Wallace reached the dark side of an angry populace; Kennedy inspired people. He was, as we lawyers say, sui generis — a class alone.
Slowly, RFK’s admirers formed an eclectic, worldwide circle. He appealed to Staten Island cab drivers, California farmworkers, Ivy League scholars, poor Mississippi blacks, wealthy Manhattan liberals and far away fans in Africa and Asia. I watched him evolving as a public character, “one of the great what-ifs of American political history,” the brilliant essayist Louis Menand wrote in the New Yorker, “a kind of existentialist messiah.”
In his New York years, Sen. Kennedy sought out the needy in Bedford Stuyvesant while some vocal critics in the Upper West Side fretted over his liberal credentials. When he was killed, his influence was growing exponentially, still short of — but close to — reaching his political pinnacle. This shy man had become a popular world figure.

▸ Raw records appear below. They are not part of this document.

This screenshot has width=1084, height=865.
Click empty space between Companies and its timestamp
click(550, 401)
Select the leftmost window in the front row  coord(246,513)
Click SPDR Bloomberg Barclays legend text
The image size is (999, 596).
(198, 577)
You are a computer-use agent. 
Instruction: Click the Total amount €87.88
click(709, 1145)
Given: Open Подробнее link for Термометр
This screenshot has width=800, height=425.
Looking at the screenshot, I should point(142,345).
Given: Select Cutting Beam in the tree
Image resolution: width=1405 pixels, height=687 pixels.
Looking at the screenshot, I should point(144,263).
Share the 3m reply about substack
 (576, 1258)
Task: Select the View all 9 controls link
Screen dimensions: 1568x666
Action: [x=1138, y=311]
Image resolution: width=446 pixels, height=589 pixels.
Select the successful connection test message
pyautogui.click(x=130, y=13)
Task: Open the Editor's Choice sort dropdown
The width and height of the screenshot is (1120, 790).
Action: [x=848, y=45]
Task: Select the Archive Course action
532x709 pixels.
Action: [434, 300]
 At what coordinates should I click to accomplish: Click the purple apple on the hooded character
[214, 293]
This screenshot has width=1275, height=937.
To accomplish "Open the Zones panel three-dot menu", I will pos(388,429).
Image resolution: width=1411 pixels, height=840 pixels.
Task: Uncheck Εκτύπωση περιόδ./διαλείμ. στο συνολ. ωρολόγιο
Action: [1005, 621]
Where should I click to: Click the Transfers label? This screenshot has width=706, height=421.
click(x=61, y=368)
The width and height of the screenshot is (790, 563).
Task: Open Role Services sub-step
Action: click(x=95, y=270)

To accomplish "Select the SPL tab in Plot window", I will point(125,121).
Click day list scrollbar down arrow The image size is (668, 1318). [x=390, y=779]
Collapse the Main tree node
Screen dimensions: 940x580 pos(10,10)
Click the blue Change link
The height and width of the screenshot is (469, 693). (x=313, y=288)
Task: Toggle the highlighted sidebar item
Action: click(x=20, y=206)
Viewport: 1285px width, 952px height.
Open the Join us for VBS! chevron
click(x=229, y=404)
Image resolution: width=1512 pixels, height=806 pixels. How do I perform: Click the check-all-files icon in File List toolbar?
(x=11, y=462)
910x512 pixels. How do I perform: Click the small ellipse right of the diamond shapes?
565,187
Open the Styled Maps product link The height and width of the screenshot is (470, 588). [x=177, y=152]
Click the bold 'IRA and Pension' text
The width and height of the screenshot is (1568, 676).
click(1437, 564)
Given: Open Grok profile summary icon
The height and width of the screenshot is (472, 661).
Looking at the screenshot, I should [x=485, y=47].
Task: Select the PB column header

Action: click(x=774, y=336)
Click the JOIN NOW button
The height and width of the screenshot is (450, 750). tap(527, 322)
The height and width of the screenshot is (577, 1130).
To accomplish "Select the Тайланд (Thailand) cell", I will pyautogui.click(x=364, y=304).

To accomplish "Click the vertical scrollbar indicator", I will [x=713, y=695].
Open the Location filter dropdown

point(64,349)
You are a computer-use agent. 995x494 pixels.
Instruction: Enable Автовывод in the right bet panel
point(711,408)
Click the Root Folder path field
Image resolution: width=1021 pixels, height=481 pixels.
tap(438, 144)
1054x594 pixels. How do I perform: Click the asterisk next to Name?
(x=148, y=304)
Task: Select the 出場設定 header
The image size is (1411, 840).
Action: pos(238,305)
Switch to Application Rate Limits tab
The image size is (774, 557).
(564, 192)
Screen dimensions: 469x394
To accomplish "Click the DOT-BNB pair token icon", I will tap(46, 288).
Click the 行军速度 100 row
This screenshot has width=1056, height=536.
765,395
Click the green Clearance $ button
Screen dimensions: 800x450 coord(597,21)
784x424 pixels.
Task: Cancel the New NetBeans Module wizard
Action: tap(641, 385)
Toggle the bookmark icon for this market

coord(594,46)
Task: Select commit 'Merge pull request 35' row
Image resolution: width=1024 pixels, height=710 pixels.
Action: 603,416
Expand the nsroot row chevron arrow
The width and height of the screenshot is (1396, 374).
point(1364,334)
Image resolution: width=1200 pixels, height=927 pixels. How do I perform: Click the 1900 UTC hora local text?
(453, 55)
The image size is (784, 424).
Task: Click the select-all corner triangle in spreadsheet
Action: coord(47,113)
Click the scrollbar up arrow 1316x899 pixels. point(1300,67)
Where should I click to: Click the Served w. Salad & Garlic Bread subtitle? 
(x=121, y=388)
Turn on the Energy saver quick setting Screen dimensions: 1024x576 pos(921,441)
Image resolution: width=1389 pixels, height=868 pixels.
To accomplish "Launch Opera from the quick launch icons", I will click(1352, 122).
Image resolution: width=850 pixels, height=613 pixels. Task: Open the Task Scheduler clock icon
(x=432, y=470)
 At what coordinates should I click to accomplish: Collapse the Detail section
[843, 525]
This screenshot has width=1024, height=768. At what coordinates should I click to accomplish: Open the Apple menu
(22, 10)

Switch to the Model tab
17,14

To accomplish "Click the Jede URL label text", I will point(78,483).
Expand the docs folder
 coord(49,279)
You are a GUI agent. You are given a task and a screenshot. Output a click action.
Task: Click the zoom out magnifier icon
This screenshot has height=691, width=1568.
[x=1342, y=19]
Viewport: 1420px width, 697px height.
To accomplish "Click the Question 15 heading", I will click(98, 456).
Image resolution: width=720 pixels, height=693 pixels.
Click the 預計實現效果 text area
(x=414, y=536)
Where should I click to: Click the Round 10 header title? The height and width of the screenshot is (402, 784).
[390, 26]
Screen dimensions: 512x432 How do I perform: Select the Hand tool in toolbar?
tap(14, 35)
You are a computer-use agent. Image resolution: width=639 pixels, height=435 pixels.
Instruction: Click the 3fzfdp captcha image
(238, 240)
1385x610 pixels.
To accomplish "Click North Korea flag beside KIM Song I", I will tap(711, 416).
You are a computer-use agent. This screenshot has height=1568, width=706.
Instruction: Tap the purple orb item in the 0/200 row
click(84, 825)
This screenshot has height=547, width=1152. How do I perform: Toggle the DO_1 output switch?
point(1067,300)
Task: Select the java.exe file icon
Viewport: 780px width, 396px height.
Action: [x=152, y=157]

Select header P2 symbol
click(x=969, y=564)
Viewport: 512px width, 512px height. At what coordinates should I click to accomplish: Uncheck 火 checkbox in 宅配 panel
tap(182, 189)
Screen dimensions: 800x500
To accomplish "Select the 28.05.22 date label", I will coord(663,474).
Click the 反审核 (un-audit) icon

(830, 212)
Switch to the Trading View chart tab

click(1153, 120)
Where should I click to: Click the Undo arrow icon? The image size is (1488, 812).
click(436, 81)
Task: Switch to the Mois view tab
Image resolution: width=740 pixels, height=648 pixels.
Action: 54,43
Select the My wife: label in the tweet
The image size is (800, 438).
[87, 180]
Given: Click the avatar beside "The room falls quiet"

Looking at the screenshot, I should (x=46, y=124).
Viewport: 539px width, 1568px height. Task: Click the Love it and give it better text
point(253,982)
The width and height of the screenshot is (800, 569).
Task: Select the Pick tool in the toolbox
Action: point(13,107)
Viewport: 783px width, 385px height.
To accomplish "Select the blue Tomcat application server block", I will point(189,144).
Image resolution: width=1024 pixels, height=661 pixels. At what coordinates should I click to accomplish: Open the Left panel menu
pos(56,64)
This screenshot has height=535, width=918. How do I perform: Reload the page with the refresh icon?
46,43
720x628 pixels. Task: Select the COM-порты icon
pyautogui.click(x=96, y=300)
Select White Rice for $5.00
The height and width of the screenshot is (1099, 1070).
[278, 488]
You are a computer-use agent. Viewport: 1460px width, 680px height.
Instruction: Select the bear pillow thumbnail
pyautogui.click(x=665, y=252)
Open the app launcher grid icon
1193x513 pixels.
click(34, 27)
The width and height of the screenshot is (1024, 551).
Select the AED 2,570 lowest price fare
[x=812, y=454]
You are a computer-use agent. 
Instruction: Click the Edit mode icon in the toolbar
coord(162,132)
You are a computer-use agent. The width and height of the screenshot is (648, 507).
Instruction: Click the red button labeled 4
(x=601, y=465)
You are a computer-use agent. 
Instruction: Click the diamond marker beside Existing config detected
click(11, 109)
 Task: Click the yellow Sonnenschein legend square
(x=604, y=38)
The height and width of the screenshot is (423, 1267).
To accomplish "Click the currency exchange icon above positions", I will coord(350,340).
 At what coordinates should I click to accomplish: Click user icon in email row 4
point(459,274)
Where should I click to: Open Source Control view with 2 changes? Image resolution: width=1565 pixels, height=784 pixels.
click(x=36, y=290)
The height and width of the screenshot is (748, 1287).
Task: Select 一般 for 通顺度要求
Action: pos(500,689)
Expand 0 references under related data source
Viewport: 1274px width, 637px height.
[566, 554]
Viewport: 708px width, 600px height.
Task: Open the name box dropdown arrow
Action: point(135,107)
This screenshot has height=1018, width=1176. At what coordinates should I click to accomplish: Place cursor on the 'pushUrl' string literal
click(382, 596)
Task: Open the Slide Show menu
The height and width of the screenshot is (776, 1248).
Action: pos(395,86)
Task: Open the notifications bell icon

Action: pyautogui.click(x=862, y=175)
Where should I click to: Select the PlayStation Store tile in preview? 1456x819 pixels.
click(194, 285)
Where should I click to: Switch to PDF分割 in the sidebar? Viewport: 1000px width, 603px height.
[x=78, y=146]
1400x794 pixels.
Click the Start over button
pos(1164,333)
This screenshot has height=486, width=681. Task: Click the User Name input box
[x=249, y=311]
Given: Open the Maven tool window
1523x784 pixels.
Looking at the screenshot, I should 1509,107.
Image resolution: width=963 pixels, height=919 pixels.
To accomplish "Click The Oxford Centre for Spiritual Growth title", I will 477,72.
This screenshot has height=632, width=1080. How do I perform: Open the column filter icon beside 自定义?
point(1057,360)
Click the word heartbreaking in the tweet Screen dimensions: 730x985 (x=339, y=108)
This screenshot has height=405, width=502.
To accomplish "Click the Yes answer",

Norman Mailer was prescient when he claimed that “Bobby Kennedy may be the only liberal … who could be a popular defense against the future of the Right Wing. … The Democratic Party is … bankrupt of charisma; the Right Wing has just begun.” The man who liberals distrusted had become the country’s most progressive politician, a national leader in matters of social justice and peace.
Had RFK, then just 43 years old, walked a different route out of that hotel ballroom after his victory speech 50 years ago and not met his fate, I believe he would have followed his brother to the White House. The Vietnam War would have ended much sooner; there would have been no Watergate; a next generation would have been as excited as we were, not cynical about working for the government. When Kennedy died, Menand concluded, so did “the seeds of whatever future America he carried within him.”
Kennedy’s former deputy at the Justice Department, Nicholas Katzenbach, said of our work with RFK: “He inspired in us a high form of public service.” A half-century later, he still does.
Ronald Goldfarb is a Washington attorney, author and literary agent who worked in the Department of Justice as a special assistant to Robert F. Kennedy in the organized crime and racketeering section and as a speechwriter for Kennedy’s U.S. Senate campaign in New York. He has written 13 books and more than 400 articles (www.RonaldGoldfarb.com).